(Given data)

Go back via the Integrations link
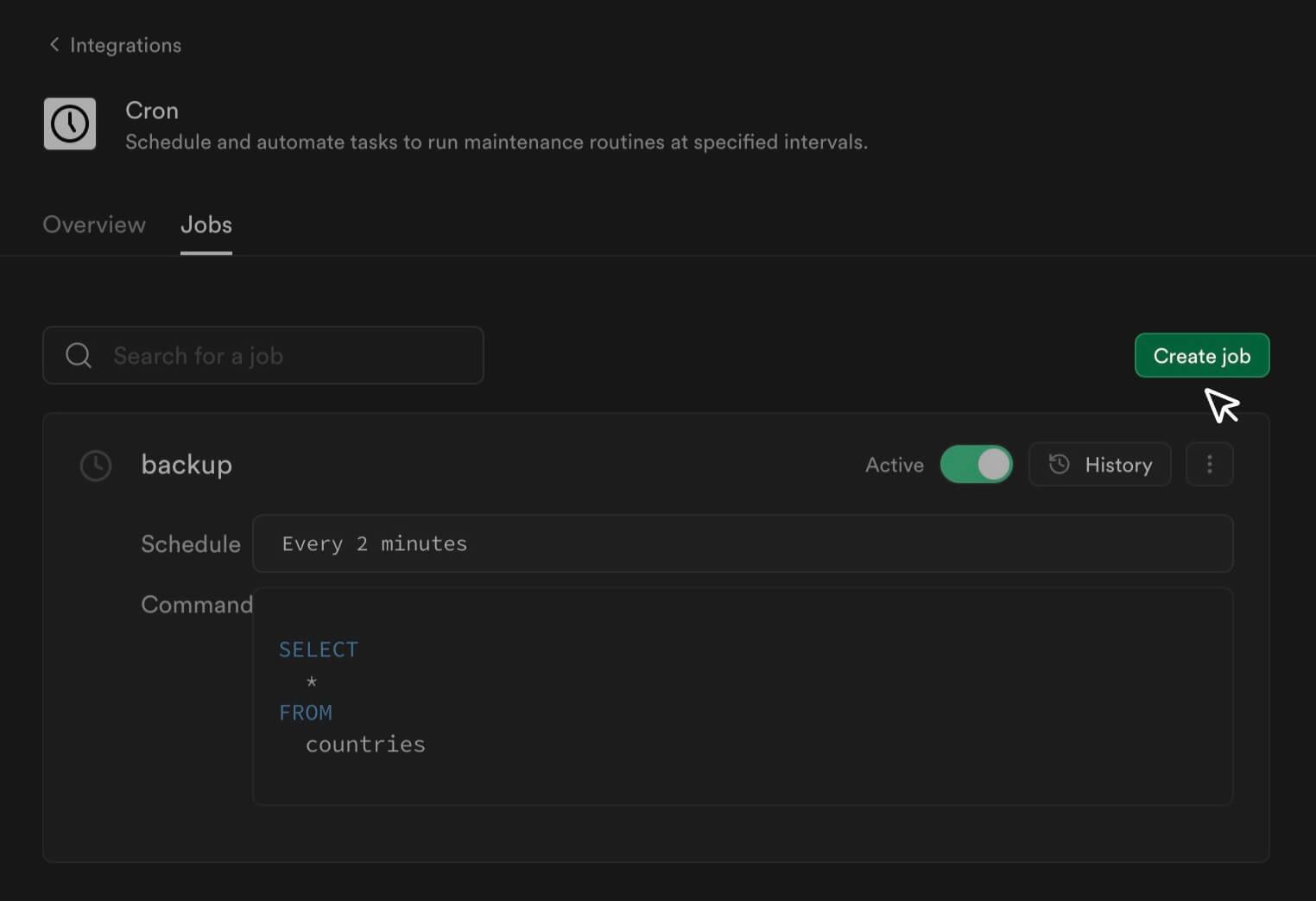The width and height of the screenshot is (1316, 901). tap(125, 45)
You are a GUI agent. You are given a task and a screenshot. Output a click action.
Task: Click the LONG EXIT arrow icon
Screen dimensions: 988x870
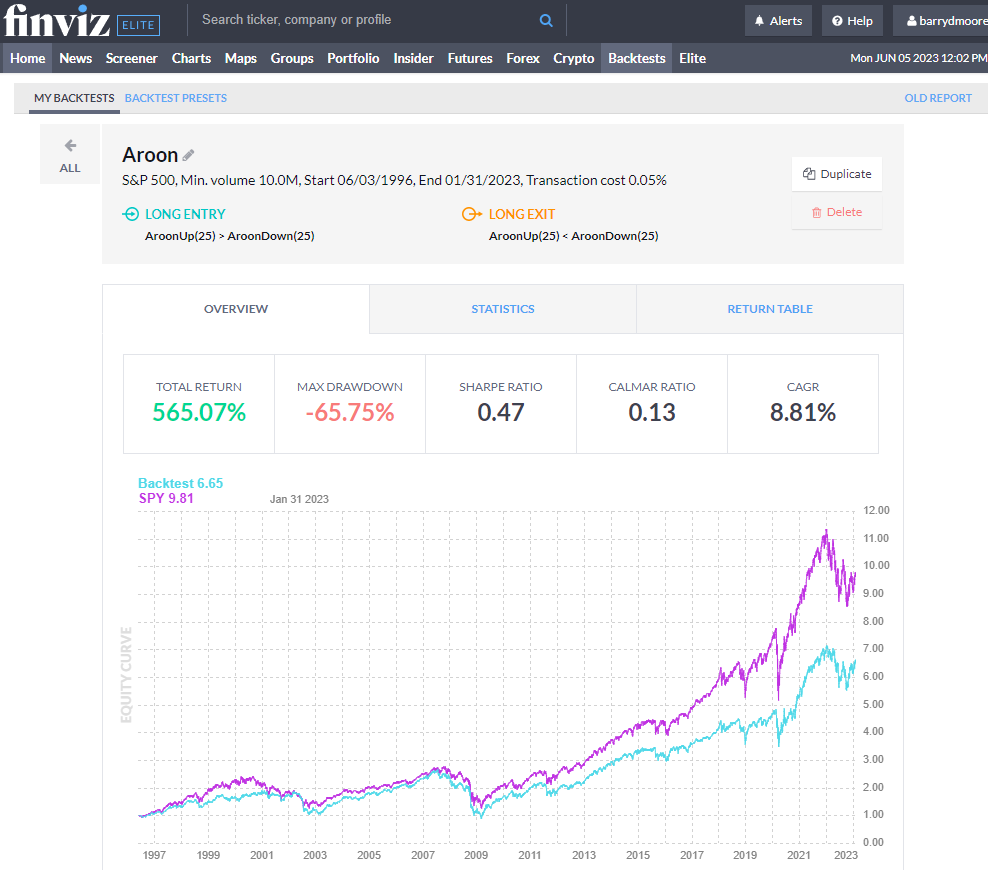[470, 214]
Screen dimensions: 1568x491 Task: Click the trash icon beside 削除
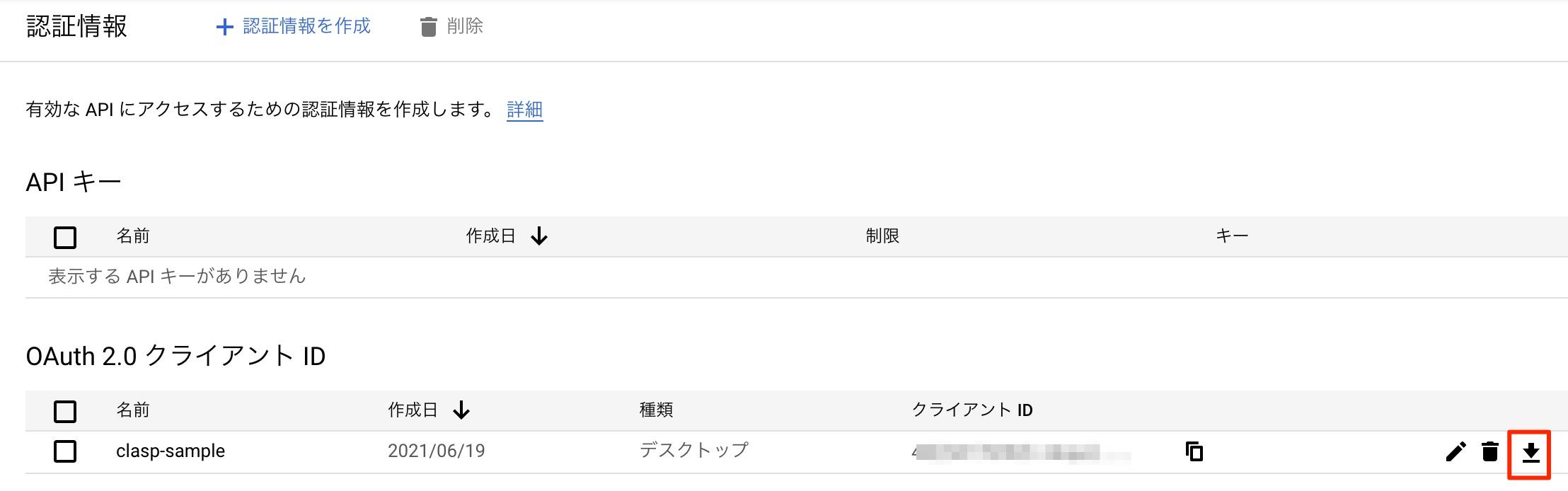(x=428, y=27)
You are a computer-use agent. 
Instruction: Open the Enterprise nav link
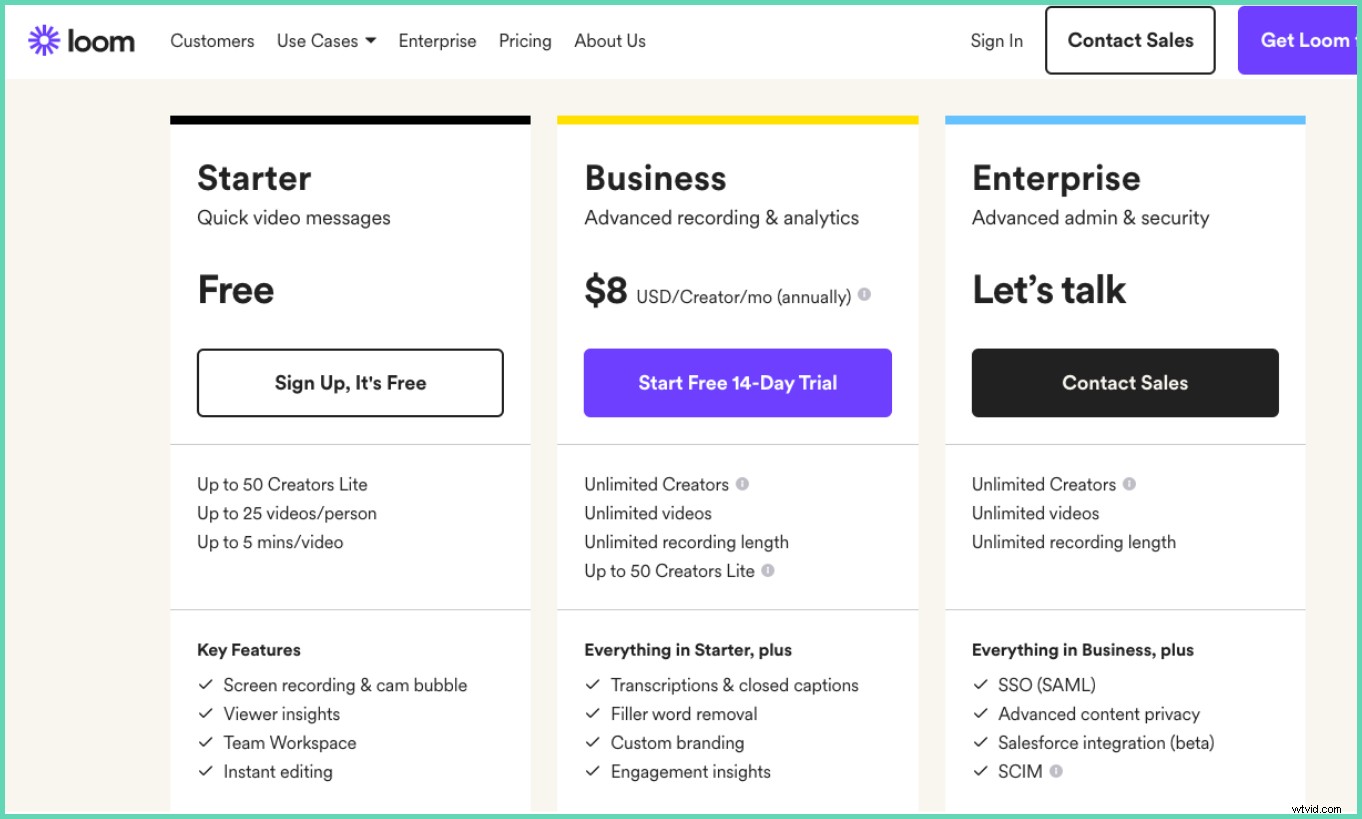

(End Given data)

**Your instructions**
Take the line that contains "Screen dimensions: 1568x491" and all lines after it to the end of the material above, and copy them verbatim without any images.

**Answer to the exercise**
Screen dimensions: 1568x491 Task: Click the trash icon beside 削除
(x=428, y=27)
You are a computer-use agent. 
Instruction: Open the Enterprise nav link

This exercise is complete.